Meet the Panelists for Symco’s Technology Showcase & Seminars: Joel Bilheimer

Meet the Panelists for Symco’s Technology Showcase & Seminars: Joel Bilheimer
  • Symco, InfoComm, IMCCA, and Systems Contractor News (SCN) are teaming up for two days of exhibits and seminars focused around commercial audio, video, data solutions, and unified communications and collaboration. The first event will be held on March 31, 2015 in Washington, D.C., and the second in Philadelphia, PA on April 2, 2015.


As part of the schedule of events, SCN will host a panel discussion with CIOs and CTOs from the corporate, education, healthcare, and government markets, discussing the product and service solutions they are using today. Kirsten Nelson, SCN Editor-at-Large, will moderate the panel.

Panelists for the Washington D.C. event, held at the Waterford at Fair Oaks, Fairfax, VA, include: Brian Brustad, project officer, International Monetary Fund; Joel Bilheimer, vice president, cybersecurity, Pershing Technologies; Carl Maurer, audiovisual manager, AV SME, General Dynamics Information Technology; Tom Hope, Av systems manager, Maryland Live! Casino; and Bisi Oladipupo, CIO and professor of engineering, Morgan State University.The Philadelphia event will be held at the DoubeTree by Hilton, Philadelphia Valley Forge in King of Prussia, PA. Panelists include: Gregg Heimer, senior network engineer at Montgomery County Community College; Eric Woebkenberg, director of multimedia and classroom support, Widener University; Dave Costanza, CBNT engineer, Senate Video Facility, Senate of Pennsylvania; and Billy Silar, AV systems specialist, Philadelphia Museum of Art. For more information on these Technology Showcase & Seminars, visit http://www.symcoinc.com/2015Showcase/index.html.

Before the events kick off, SCN wanted to give a little more information about each of this year’s panelists. Today’s spotlight includes Joel Bilheimer, vice president, cybersecurity, from Pershing Technologies. He is scheduled to speak at the Washington D.C. event this week.


Joel Bilheimer
Pershing Technologies and SPAWAR


SCN: What is your current role within your organization?

JB: For Pershing, I oversee cybersecurity policy and services. For SPAWAR, I serve as the cloud security SME for a cloud application migration pilot program sponsored by SPAWAR Pacific (San Diego, CA). For DISA, I provide backend cybersecurity support to the Global Video Services (GVS) program.

SCN: What has been the most surprising shift in technology since your career began?
JB: My career began in broadcasting in the ‘90s, so that covers a lot of ground. That said, I would say that the biggest surprise is unquestionably the normalization of mobile, peer-to-peer communication technologies. That was inconceivable twenty years ago. People forget that the iPhone is still less than eight years old.

SCN: What is the biggest change you're seeing in the workflow within your organization?
JB:
The biggest trend, by far, is the decline in personnel resources. This has many causes, but it is certainly aided by the current focus on desktop, mobile, and cloud technologies. These give workers the ability to communicate immediately, asynchronously, and remotely, meaning that individual resources can be distributed across multiple teams. This also means that niche service providers (such as cloud-based software developers) can support multiple programs for far cheaper than dedicating internal personnel or equipment to those capabilities.

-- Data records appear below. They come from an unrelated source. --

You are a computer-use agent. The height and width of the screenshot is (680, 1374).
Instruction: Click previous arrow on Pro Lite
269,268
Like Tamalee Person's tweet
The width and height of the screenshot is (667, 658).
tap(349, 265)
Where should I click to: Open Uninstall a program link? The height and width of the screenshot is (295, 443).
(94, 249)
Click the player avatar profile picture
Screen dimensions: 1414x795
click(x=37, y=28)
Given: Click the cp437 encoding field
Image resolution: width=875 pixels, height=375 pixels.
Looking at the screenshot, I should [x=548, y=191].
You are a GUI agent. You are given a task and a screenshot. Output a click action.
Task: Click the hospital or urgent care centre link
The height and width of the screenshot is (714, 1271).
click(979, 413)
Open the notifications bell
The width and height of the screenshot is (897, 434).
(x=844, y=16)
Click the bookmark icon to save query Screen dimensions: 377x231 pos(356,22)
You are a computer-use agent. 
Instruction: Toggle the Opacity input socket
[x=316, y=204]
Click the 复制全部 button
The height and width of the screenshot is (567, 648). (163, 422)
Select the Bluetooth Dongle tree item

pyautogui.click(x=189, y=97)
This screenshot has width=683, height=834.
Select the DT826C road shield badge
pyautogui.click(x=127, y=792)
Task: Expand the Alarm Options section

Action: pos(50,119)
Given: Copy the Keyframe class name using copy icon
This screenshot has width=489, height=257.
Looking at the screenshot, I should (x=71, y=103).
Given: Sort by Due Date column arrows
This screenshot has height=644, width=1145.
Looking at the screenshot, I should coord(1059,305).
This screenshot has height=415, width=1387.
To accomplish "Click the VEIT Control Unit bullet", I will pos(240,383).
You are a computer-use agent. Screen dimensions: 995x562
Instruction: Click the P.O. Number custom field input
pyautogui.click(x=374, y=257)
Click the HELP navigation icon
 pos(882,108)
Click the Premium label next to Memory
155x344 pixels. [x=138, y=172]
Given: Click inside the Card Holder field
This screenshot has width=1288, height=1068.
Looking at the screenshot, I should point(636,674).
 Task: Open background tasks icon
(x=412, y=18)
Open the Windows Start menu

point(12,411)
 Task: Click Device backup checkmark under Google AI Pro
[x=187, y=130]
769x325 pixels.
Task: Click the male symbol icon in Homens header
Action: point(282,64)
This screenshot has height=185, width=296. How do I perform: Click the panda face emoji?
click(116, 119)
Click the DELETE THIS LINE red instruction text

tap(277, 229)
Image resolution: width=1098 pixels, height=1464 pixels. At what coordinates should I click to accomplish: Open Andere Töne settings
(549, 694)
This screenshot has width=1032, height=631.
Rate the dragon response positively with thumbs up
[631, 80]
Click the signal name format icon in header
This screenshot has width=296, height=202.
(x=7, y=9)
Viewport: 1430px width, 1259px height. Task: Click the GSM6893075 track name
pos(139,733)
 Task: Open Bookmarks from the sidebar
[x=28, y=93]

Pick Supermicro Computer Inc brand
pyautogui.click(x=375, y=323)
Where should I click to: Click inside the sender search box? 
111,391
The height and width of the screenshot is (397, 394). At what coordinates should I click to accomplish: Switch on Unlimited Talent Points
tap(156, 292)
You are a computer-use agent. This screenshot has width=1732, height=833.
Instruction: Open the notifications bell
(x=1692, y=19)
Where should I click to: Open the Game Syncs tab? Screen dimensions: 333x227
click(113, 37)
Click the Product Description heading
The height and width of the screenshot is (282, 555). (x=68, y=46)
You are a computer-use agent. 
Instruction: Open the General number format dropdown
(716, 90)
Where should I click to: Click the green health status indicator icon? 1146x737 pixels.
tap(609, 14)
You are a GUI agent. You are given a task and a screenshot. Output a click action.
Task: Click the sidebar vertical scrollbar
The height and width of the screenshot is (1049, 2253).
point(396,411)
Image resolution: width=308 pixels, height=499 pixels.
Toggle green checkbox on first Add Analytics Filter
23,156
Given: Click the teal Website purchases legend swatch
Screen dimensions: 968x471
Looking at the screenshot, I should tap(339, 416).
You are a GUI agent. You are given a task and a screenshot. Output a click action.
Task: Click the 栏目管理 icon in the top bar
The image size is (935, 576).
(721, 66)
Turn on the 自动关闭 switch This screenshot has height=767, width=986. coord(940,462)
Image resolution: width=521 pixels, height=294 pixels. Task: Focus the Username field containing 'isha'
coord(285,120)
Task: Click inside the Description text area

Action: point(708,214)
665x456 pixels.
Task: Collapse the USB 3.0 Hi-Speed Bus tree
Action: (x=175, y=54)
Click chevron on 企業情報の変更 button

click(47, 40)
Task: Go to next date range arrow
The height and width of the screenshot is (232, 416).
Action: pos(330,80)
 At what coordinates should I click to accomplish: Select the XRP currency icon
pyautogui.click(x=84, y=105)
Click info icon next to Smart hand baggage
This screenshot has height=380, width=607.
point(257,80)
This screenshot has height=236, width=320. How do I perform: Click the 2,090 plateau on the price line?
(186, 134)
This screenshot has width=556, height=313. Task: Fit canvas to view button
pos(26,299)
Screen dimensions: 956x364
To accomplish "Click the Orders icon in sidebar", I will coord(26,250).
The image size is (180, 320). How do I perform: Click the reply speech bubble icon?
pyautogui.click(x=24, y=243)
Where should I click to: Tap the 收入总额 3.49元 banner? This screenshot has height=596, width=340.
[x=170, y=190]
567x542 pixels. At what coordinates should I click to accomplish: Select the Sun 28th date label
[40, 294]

One major impact of this trend is the move away from conference room discussions. With fewer workers, more tasks, and globally dispersed teams, there is little need for large, centralized, physical meeting spaces anymore. Our organizations do like their huddle rooms, but these tend to be small, multi-use chat spaces, not fancy executive meeting rooms.

SCN: What do you think of when you think of "AV technology"?
JB:
I confess that I don’t like the term AV. For one, it confuses security folks, for whom that abbreviation means “antivirus,” and it always will. But that’s a minor annoyance. Beyond that, though, “AV” gives me a sense of isolated, proprietary systems that are neither familiar nor interoperable with the networks and services we use daily. That’s probably an unfair characterization, but I think the industry needs to improve its understanding of the data and communication architectures used by its customers to overcome that stigma.

SCN: What technology is the next "must have" within your organization?
JB:
That depends on whom you ask, to be honest. The two big trends in DoD are cloud and BYOD. However, DoD will always act conservatively with new communication technologies, for obvious reasons. There are currently a small number of cloud pilot programs, one of which I support, but some of the processes and guidelines for taking the federal FedRAMP baseline and implementing DISA’s FedRAMP+ are still in development. There are also a few small BYOD pilots underway, but it may be a while before they transition into generally available services. That said, everyone acknowledges that cloud is necessary to cut costs, BYOD is necessary to retain talent, and both are necessary to increase productivity.